Problem to work on: Copy out the following blog post about teaching at Hampton Institute and the author's grandfather in full, word for word.

Exercise passage:

My last post ended with my return from the Peace Corps. I came back to the chaos of the late 60’s. I went to San Francisco in an ill fated attempt to be a hippie.  I met Huey Newton for about a minute in the I Thou Coffee House on Haight Street.  Went to graduate school and lived through the assassinations  of 1968.  When 1970 dawned, I was teaching at The Hampton Institute, now Hampton University, an historically black college. I got the job at the last minute with only an MA;  my Peace corps experience helped me get it.

I found myself teaching students only a few years younger than myself and because the population of the college was mostly Southern from a past as segregated as my own.  I listened to many in class presentations about the platform of the Black Panther Party.  I joined the New University Conference, the faculty auxiliary of SDS. I took students to anti-war protests, supported them in various political ways.  They were the material on which I honed my craft.  I know I’m a better teacher because of these students.

In many ways I’ve struggled more with this post than the other two. In part, because I have more incidents to choose from, but mostly because my life moved further away from my parents and I don’t want to lose the personal focus of these blogs. So in many ways the important action of the 70’s was not the protests, the shootings, or the demonstrations.  Rather it was a martini fueled argument on my parents’ patio in which I defended my racial opinions and my choice of jobs to my grandfather and my father.

My grandfather was an elegant man.  A man who could wear white flannels and never get a spot on them.  He was a classical scholar, a teacher, a staunch Episcopalian  and a very moral man, except for his racism.  My Grandfather was the old South.  His great uncles had fought in the Civil War–he told me their stories as if they were his own.  My own sense of morals, my choice of career, my sense of decorum, such as it is, all derive from him.  And he was a racist–”colored,” and “darkie” were as much a part of his vocabulary as Horace and Euripides, his dissertation subject.

(Saved data entries)
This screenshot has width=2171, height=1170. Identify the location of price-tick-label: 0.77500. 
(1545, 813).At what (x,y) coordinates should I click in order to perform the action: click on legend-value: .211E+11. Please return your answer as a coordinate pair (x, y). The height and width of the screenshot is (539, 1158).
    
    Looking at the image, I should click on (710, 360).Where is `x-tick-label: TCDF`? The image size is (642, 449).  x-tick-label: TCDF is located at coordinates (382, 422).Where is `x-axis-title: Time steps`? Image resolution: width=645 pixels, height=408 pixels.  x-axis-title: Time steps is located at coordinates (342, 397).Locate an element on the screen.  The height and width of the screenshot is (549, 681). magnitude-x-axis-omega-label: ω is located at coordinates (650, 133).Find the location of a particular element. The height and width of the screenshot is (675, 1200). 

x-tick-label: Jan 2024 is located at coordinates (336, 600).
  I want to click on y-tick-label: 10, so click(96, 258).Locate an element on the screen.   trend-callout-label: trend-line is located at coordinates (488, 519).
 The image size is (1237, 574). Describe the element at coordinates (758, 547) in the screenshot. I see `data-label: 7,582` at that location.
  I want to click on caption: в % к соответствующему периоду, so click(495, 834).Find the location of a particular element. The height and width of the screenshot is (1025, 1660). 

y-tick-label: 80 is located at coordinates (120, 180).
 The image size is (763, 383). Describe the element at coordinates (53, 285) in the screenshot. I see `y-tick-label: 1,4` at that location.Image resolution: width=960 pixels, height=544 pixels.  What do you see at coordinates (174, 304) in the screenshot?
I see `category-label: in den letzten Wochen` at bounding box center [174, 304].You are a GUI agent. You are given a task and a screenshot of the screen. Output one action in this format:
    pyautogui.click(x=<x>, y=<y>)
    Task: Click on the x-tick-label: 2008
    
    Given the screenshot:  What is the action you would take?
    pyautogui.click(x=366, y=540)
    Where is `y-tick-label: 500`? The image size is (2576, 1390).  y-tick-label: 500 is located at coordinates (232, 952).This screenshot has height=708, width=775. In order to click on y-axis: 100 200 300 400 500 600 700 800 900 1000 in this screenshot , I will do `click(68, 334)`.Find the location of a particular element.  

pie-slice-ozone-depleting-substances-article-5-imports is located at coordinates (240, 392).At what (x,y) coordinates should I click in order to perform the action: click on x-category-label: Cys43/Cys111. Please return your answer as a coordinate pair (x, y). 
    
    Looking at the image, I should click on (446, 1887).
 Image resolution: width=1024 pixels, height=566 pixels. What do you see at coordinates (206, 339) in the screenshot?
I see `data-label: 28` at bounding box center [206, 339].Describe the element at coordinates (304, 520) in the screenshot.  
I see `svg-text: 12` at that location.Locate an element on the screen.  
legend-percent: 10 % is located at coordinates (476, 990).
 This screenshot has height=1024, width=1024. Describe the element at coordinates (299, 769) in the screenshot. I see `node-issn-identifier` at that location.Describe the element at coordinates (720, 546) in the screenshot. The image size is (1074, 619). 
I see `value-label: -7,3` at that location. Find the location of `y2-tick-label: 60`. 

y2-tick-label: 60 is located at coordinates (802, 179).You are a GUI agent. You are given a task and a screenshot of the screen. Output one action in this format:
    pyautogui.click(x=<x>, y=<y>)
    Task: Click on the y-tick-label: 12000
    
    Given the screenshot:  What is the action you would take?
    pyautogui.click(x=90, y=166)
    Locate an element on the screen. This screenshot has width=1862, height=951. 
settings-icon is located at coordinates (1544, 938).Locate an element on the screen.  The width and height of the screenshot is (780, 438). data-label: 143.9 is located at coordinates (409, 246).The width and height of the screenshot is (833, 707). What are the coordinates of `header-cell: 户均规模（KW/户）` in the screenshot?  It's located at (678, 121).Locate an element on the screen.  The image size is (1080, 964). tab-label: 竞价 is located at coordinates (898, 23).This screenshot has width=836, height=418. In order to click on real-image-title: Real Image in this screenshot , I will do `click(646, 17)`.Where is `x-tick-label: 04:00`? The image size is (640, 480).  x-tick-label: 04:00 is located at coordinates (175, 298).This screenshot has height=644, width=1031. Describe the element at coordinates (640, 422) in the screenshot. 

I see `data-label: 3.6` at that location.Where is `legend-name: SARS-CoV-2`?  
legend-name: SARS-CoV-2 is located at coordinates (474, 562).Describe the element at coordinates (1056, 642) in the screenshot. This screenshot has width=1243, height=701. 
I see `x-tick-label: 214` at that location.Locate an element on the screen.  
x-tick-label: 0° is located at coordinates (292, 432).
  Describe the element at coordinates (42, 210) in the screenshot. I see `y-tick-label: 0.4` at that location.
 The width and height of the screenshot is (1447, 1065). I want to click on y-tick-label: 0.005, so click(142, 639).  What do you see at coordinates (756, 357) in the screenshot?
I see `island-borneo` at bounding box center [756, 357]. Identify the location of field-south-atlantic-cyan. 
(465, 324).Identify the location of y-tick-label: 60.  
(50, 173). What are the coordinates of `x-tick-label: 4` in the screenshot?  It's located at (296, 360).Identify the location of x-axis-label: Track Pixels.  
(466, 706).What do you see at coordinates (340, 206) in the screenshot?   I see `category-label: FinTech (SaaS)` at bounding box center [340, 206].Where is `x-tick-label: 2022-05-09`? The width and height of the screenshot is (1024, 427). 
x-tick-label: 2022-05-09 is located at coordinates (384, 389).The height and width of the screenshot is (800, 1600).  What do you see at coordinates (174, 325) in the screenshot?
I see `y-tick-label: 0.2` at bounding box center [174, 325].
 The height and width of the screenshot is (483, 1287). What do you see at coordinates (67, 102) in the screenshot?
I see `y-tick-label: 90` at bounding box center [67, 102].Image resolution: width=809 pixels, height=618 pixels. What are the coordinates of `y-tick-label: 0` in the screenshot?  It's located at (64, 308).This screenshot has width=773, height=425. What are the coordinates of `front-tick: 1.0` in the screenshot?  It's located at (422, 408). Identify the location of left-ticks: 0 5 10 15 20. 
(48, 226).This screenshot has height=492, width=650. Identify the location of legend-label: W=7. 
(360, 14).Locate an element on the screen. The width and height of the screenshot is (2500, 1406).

Task result:
My last post ended with my return from the Peace Corps. I came back to the chaos of the late 60’s. I went to San Francisco in an ill fated attempt to be a hippie.  I met Huey Newton for about a minute in the I Thou Coffee House on Haight Street.  Went to graduate school and lived through the assassinations  of 1968.  When 1970 dawned, I was teaching at The Hampton Institute, now Hampton University, an historically black college. I got the job at the last minute with only an MA;  my Peace corps experience helped me get it.

I found myself teaching students only a few years younger than myself and because the population of the college was mostly Southern from a past as segregated as my own.  I listened to many in class presentations about the platform of the Black Panther Party.  I joined the New University Conference, the faculty auxiliary of SDS. I took students to anti-war protests, supported them in various political ways.  They were the material on which I honed my craft.  I know I’m a better teacher because of these students.

In many ways I’ve struggled more with this post than the other two. In part, because I have more incidents to choose from, but mostly because my life moved further away from my parents and I don’t want to lose the personal focus of these blogs. So in many ways the important action of the 70’s was not the protests, the shootings, or the demonstrations.  Rather it was a martini fueled argument on my parents’ patio in which I defended my racial opinions and my choice of jobs to my grandfather and my father.

My grandfather was an elegant man.  A man who could wear white flannels and never get a spot on them.  He was a classical scholar, a teacher, a staunch Episcopalian  and a very moral man, except for his racism.  My Grandfather was the old South.  His great uncles had fought in the Civil War–he told me their stories as if they were his own.  My own sense of morals, my choice of career, my sense of decorum, such as it is, all derive from him.  And he was a racist–”colored,” and “darkie” were as much a part of his vocabulary as Horace and Euripides, his dissertation subject.